**Problem to work on**. Repeat all of the records verbatim.

(Input data Opens)

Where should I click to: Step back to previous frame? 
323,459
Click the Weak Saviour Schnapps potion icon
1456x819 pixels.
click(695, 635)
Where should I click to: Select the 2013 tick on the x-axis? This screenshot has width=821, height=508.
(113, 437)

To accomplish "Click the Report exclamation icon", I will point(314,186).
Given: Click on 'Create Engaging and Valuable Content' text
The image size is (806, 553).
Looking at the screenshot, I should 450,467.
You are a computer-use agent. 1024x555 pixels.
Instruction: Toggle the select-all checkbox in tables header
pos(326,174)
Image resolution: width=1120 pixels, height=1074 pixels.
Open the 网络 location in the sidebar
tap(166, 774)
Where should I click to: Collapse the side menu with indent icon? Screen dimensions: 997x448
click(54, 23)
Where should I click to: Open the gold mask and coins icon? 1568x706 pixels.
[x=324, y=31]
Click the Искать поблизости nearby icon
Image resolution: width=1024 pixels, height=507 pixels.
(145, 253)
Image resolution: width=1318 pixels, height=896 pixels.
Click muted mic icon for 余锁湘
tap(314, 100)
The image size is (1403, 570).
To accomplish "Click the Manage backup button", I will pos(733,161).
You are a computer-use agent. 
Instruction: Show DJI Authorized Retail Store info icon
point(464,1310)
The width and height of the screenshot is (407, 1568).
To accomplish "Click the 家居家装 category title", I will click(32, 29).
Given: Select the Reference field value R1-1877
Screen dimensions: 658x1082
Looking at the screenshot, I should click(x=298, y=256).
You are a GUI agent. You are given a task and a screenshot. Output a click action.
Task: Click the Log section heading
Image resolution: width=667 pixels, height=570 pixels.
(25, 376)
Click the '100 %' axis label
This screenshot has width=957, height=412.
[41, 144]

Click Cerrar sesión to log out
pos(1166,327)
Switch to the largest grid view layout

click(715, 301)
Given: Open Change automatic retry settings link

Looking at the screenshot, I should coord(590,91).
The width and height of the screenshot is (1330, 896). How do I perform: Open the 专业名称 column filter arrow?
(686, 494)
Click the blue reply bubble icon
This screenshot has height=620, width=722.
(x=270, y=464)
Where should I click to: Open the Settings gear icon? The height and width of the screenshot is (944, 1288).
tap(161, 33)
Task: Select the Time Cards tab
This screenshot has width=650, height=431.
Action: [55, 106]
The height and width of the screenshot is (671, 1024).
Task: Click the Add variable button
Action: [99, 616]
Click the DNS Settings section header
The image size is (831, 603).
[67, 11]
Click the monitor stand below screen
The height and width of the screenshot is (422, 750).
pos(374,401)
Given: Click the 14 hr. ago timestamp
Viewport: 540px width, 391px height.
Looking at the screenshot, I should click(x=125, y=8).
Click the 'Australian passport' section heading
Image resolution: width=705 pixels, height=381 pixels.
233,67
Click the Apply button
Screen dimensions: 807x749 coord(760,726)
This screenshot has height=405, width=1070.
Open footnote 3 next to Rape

(Input data Closes)

**Answer section**.
Where should I click to: Step back to previous frame? 
323,459
Click the Weak Saviour Schnapps potion icon
1456x819 pixels.
click(695, 635)
Where should I click to: Select the 2013 tick on the x-axis? This screenshot has width=821, height=508.
(113, 437)

To accomplish "Click the Report exclamation icon", I will point(314,186).
Given: Click on 'Create Engaging and Valuable Content' text
The image size is (806, 553).
Looking at the screenshot, I should 450,467.
You are a computer-use agent. 1024x555 pixels.
Instruction: Toggle the select-all checkbox in tables header
pos(326,174)
Image resolution: width=1120 pixels, height=1074 pixels.
Open the 网络 location in the sidebar
tap(166, 774)
Where should I click to: Collapse the side menu with indent icon? Screen dimensions: 997x448
click(54, 23)
Where should I click to: Open the gold mask and coins icon? 1568x706 pixels.
[x=324, y=31]
Click the Искать поблизости nearby icon
Image resolution: width=1024 pixels, height=507 pixels.
(145, 253)
Image resolution: width=1318 pixels, height=896 pixels.
Click muted mic icon for 余锁湘
tap(314, 100)
The image size is (1403, 570).
To accomplish "Click the Manage backup button", I will pos(733,161).
You are a computer-use agent. 
Instruction: Show DJI Authorized Retail Store info icon
point(464,1310)
The width and height of the screenshot is (407, 1568).
To accomplish "Click the 家居家装 category title", I will click(32, 29).
Given: Select the Reference field value R1-1877
Screen dimensions: 658x1082
Looking at the screenshot, I should click(x=298, y=256).
You are a GUI agent. You are given a task and a screenshot. Output a click action.
Task: Click the Log section heading
Image resolution: width=667 pixels, height=570 pixels.
(25, 376)
Click the '100 %' axis label
This screenshot has width=957, height=412.
[41, 144]

Click Cerrar sesión to log out
pos(1166,327)
Switch to the largest grid view layout

click(715, 301)
Given: Open Change automatic retry settings link

Looking at the screenshot, I should coord(590,91).
The width and height of the screenshot is (1330, 896). How do I perform: Open the 专业名称 column filter arrow?
(686, 494)
Click the blue reply bubble icon
This screenshot has height=620, width=722.
(x=270, y=464)
Where should I click to: Open the Settings gear icon? The height and width of the screenshot is (944, 1288).
tap(161, 33)
Task: Select the Time Cards tab
This screenshot has width=650, height=431.
Action: [55, 106]
The height and width of the screenshot is (671, 1024).
Task: Click the Add variable button
Action: [99, 616]
Click the DNS Settings section header
The image size is (831, 603).
[67, 11]
Click the monitor stand below screen
The height and width of the screenshot is (422, 750).
pos(374,401)
Given: Click the 14 hr. ago timestamp
Viewport: 540px width, 391px height.
Looking at the screenshot, I should click(x=125, y=8).
Click the 'Australian passport' section heading
Image resolution: width=705 pixels, height=381 pixels.
233,67
Click the Apply button
Screen dimensions: 807x749 coord(760,726)
This screenshot has height=405, width=1070.
Open footnote 3 next to Rape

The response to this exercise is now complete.